=== STUDY MATERIAL ===
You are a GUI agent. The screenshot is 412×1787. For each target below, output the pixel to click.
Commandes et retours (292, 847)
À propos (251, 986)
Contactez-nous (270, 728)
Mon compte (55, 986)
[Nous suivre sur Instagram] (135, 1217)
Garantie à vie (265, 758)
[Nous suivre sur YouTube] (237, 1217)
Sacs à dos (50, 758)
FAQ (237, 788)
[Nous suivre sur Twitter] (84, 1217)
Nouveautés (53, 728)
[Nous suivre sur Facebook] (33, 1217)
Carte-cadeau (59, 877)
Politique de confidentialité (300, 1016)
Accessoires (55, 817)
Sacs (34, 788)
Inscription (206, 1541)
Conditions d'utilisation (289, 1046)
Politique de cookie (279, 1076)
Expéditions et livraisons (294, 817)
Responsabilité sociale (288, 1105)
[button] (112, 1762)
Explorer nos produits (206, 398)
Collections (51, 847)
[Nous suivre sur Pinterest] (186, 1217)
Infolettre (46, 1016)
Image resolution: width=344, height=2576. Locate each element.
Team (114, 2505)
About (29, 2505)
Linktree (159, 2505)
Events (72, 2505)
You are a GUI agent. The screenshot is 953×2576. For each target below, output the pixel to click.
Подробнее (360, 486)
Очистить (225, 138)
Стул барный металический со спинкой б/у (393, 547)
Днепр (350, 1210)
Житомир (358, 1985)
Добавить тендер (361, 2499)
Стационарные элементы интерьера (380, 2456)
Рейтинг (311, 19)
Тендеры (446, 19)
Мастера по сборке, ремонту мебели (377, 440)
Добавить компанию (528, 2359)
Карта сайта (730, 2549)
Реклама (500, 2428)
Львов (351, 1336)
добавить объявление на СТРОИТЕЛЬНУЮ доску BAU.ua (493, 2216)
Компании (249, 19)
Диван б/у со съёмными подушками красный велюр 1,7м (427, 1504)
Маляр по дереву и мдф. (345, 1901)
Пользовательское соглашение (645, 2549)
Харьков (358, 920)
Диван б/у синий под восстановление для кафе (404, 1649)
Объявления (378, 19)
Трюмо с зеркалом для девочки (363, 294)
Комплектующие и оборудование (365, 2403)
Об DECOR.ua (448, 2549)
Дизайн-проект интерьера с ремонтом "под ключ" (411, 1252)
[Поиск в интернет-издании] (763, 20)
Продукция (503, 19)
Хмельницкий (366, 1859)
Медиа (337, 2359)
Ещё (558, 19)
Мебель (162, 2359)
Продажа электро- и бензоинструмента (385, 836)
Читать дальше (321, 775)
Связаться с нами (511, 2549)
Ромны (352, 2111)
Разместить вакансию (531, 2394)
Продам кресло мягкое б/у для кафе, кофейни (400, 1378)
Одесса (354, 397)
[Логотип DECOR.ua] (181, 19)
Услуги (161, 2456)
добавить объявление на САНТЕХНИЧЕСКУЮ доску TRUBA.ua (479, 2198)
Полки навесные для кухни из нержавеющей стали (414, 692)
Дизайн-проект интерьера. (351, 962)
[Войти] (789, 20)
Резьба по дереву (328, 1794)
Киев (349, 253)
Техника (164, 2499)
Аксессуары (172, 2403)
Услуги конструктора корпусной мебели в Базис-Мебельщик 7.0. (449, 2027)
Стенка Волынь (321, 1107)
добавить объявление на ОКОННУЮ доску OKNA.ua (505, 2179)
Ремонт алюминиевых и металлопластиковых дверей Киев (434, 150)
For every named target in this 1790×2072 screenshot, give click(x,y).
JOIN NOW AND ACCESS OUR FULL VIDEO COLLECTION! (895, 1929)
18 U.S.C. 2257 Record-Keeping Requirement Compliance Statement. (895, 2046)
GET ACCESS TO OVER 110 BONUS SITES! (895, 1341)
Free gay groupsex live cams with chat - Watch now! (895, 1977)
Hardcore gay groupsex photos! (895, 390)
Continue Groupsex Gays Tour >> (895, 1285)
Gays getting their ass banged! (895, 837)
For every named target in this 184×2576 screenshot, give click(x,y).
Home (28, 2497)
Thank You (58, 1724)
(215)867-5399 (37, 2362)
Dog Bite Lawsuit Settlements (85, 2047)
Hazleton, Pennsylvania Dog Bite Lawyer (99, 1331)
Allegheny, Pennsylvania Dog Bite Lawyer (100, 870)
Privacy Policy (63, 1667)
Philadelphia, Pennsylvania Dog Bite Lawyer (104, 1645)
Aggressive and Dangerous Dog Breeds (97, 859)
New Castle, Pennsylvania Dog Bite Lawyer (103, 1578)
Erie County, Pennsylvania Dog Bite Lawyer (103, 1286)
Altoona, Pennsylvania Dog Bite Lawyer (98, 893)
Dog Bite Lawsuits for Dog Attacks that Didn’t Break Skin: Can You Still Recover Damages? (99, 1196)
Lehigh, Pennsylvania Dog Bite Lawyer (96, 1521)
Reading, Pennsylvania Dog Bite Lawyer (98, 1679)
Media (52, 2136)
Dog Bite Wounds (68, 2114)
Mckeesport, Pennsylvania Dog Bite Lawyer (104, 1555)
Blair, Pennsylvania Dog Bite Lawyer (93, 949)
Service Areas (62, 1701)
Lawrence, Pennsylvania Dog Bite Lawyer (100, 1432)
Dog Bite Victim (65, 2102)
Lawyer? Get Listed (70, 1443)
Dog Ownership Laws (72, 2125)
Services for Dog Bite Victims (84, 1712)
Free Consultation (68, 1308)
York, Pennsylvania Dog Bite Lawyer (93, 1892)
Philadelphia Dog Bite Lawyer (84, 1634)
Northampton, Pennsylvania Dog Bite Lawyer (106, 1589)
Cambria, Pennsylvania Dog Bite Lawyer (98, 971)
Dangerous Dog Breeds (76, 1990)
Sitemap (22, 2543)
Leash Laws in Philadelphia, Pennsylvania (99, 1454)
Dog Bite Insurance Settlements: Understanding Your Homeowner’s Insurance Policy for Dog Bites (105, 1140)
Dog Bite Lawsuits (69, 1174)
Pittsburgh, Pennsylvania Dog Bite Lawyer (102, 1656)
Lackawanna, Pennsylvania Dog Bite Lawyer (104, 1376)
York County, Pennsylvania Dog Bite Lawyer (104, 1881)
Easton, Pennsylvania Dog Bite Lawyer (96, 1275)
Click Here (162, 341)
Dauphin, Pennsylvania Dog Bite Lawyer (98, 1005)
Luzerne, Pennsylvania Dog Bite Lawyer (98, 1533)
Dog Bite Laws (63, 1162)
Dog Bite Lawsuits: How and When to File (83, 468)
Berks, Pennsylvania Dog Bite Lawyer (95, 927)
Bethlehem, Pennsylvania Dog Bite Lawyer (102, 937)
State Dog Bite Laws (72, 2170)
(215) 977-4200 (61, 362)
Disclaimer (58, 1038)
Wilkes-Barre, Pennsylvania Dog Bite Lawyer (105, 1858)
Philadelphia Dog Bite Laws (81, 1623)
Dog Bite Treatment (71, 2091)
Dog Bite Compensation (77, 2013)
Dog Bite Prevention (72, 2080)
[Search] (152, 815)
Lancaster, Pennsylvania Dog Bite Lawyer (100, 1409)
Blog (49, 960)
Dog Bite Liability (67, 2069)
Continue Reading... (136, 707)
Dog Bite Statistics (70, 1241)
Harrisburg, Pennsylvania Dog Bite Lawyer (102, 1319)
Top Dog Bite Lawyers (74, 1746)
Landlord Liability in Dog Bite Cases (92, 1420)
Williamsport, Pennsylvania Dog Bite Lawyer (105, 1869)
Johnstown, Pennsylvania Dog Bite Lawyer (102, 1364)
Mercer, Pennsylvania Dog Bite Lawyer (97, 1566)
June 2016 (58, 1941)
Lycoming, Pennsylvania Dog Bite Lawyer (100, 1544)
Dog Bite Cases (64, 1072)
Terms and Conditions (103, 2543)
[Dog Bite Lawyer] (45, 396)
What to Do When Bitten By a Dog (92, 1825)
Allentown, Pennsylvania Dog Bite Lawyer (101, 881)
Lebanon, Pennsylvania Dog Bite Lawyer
===
**WHAT IS REQUIRED:** What you give back should be exactly the lines of the data above from the line with "For every named target in this 1790×2072" through the line with "Dog Bite Lawsuit Settlements (85, 2047)", both of those included, and nothing more.

**OUTPUT:**
For every named target in this 1790×2072 screenshot, give click(x,y).
JOIN NOW AND ACCESS OUR FULL VIDEO COLLECTION! (895, 1929)
18 U.S.C. 2257 Record-Keeping Requirement Compliance Statement. (895, 2046)
GET ACCESS TO OVER 110 BONUS SITES! (895, 1341)
Free gay groupsex live cams with chat - Watch now! (895, 1977)
Hardcore gay groupsex photos! (895, 390)
Continue Groupsex Gays Tour >> (895, 1285)
Gays getting their ass banged! (895, 837)
For every named target in this 184×2576 screenshot, give click(x,y).
Home (28, 2497)
Thank You (58, 1724)
(215)867-5399 (37, 2362)
Dog Bite Lawsuit Settlements (85, 2047)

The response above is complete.